There is method to this madness. More Mercedes vehicles sell in Palm Springs, Beverly Hills, Newport Beach, and San Diego than in France. Here in a Southern California realm of bumper-to-bumper traffic, this is the auto equivalent of the corner office. This is a car that relieves you of so many driving responsibilities that you could sit behind the wheel at 80 mph on the freeway and read Unsafe at Any Speed.

The new coupe design — the first in longer than a decade — sports hips, the body gracefully extruded above the wheel wells to award its no-nonsense silhouette sensuousness.

The CL550 is the first and most conservative of four new models. The CL600 V-12 hits the road this spring, followed by the CL63 AMG and CL65 AMG. Never mind the sporty associations of the word “coupe.” The CL550 is oddly less exotic than its slightly older S Class sister (with which it shares the same platform).
It is also considerably more expensive. The base model set to go out of the showroom, in the words of one Mercedes technician, is “at about a penny under $100,000.” Despite its four doors, the S Class is sexier, slimmer, and less expensive by up to $35,000.

The CL550 honors spotlessness, showing where your fingers have been on the polished surface of the door handle. It also honors its luxuriating driver with a massage feature roll-ing up and down your back and be-bopping on your spine. These seats are alive!

Only a few concerns: At dusk, the interior begins to sketch itself in parameters of dash lights subtly embedded into the borders of the dash itself — perfect were not the padded dash a little big for its hand-stitched leather britches.
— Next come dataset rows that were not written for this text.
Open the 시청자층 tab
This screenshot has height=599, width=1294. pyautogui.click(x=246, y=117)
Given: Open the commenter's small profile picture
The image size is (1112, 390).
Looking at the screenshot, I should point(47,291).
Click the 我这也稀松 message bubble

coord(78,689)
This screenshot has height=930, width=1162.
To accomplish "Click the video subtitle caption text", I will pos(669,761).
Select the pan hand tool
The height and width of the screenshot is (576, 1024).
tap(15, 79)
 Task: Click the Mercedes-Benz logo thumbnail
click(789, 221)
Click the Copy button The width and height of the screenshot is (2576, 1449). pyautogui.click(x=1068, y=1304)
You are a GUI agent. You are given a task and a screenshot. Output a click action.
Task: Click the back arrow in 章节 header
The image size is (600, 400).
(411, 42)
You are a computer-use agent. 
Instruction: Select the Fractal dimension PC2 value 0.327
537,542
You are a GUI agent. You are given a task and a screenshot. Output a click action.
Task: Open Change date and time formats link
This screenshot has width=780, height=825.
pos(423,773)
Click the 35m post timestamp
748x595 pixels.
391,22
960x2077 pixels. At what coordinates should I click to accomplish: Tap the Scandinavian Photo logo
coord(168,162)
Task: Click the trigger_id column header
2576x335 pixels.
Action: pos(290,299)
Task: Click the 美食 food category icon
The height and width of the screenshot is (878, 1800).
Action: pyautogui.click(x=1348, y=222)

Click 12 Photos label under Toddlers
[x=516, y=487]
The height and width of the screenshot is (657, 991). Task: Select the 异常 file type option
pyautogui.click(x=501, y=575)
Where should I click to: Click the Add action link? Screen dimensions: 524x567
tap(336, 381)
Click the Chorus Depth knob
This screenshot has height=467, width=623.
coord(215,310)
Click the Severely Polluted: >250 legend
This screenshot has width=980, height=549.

The electro-luminescent instrument display, in which the speedometer needle is actually only a picture of a needle, clashes with the classic Cartier-like reality of the little metal-faced clock above the console.

In terms of handling, aficionados of go-kart intimacy (touch the wheel and the car turns, touch the gas and take off) may be a little disappointed. The CL550 works the other side of the street: You are liberated from the fractal universe in favor of traveling near-exclusively in a bump-less, smell-less, noiseless world, divorced from all road chaos. Turn the wheel and the car sweeps gracefully, almost without sensation, in a new direction. Hit the gas and the car announces its weight. It’s a rolling bank vault or, rather, less a conventional automobile than a fine piece of steel real estate.

This baby’s got big. But different luxury automobiles have different roles. For example, you serve a Ferrari; a Mercedes serves you. Rich men buy Ferraris as a boldly beautiful, voluptuous, capricious, and demanding mistress. A Mercedes takes on a more dutiful role. Less a product than a corporation of art, craft, ingenuity, and cool-hearted audacity, the CL550 is the stolid, blue-blooded spouse taken to an understated extreme — all stops pulled to make this ample automaton the best.